Ciena: Half Full or Half Empty?
The question is pertinent because, following the company's revenue shortfall announcement last week, some sources now say Ciena has had some other business slip away during the quarter, in addition to the slower-than-expected DISA orders (see Ciena Falls Short).
Two rumors have hounded the company lately, both initially reported in the Light Reading Insider. There is speculation that AT&T Corp. (NYSE: T) has finalized a deal with Siemens AG (NYSE: SI; Frankfurt: SIE), which could spell trouble for Ciena's repeat business there. For fiscal 2003, AT&T and Qwest Communications International Inc. (NYSE: Q) combined to contribute about 25 percent of Ciena's total revenues, according to the company's SEC filings.
The other rumor making the rounds is that Sprint Corp. (NYSE: FON) sided with Sycamore Networks Inc. (Nasdaq: SCMR) over Ciena in a recent RFP, choosing Sycamore's SN 16000 optical switch for its meshed optical network.
Ciena won't comment on the rumors. But the company candidly admits that the long-haul market won't keep it fat and happy. "We've been very clear that our business plan is not based on the core market rebounding in the near term, and we've also not been shy about articulating our strategy of putting pieces in place in adjacent growth markets," says a Ciena spokesman.
The bad news? First, Ciena is still heavily dependent on its core transport and switching products; they contributed about 40 percent of the company's total revenues last quarter.
The second problem is that Ciena's revenues from its metro networking products -- which all came from acquisitions -- were down last quarter, contributing about 24 percent of the quarter's total revenues.

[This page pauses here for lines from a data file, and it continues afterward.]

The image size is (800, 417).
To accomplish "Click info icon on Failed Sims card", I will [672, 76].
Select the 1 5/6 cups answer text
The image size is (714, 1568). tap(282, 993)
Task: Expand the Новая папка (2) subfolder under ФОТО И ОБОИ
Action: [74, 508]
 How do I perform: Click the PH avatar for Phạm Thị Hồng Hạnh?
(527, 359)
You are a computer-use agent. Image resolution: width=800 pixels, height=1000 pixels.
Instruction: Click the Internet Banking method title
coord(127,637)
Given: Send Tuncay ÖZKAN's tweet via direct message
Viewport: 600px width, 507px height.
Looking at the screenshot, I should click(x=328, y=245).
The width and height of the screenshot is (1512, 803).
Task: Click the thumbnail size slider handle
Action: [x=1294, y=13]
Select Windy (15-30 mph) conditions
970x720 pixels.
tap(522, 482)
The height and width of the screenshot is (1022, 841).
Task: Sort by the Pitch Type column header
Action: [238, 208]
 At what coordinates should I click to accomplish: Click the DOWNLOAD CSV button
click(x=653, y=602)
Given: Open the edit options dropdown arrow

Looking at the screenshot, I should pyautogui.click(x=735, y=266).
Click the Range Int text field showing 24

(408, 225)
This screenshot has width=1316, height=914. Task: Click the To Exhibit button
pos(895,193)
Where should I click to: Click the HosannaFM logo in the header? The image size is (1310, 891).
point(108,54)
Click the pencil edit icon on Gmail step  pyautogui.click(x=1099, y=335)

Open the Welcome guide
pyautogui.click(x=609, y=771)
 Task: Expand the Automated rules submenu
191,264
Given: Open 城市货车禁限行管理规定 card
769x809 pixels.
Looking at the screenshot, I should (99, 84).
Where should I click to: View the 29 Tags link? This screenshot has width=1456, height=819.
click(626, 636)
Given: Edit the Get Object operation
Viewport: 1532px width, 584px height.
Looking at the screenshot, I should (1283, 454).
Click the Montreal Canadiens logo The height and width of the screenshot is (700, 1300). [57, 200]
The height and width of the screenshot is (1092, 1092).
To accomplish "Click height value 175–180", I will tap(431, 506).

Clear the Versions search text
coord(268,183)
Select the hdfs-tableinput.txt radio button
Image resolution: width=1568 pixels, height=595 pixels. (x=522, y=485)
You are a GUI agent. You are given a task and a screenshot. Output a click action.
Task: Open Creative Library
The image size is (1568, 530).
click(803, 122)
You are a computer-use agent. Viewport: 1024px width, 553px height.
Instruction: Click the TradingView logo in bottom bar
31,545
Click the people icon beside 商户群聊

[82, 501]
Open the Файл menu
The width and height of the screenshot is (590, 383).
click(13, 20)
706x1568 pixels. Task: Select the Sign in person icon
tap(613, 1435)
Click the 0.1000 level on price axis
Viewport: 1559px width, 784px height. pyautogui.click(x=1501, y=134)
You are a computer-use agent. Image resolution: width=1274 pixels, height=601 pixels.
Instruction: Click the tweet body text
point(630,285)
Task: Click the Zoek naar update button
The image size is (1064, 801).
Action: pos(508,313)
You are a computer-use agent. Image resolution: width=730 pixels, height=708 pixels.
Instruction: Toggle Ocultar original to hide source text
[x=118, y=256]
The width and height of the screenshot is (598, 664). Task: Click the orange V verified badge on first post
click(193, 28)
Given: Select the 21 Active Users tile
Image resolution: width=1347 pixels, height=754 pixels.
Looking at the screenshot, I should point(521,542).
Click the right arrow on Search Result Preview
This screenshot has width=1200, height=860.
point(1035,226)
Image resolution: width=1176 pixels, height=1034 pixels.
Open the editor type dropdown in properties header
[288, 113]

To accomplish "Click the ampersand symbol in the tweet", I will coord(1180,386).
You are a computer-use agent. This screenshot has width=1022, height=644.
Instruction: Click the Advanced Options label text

Even if the long-haul DWDM market improves in the next two years, the market will be more competitive then, and Ciena can't afford to wait it out, according to Scott Clavenna, chief analyst at Heavy Reading. "If Ciena continues to lose business to Siemens and other rivals to its switching business, it's hard to see how they ever get back to breakeven without a big push from their metro products," he says.
How's the push coming? Ciena's Wavesmith and Akara acquisitions are coming along, but not adding much new business outside of what each company brought in when acquired, say sources close to Ciena. Also, Ciena has noted that its partnerships with Laurel Networks Inc. and Luminous Networks Inc. are still young and haven't become significant revenue contributors.
Ciena has said it wants to expand its edge and data products to where they're contributing 30 percent or more of the firm's total revenues. In 2003, those product lines only represented 7 percent of revenues. And not a week goes by without Ciena being mentioned in some acquisition rumor or other (see M&A's New Currency).
In short, the company faces a challenge to improve its new businesses, all the while keeping the old stuff healthy. "They're trying to simultaneously diversify away from the core and try to get into more meaningful entrée into ILECs and PTTs," says Gabriel Lowy, an analyst with Blaylock & Partners (see Ciena Seeks R-E-S-P-E-C-T).
Analysts expect Ciena to lose about 8 cents a share on revenues of about $69 million during its first quarter of 2004, which ended Jan. 31, according to Thomson Financial Securities Data. While Ciena's revenues will only be slightly down for that quarter, its earnings per share are expected to slip 27 percent compared to the year-ago period.
The company will be among those systems vendors exhibiting at OFC.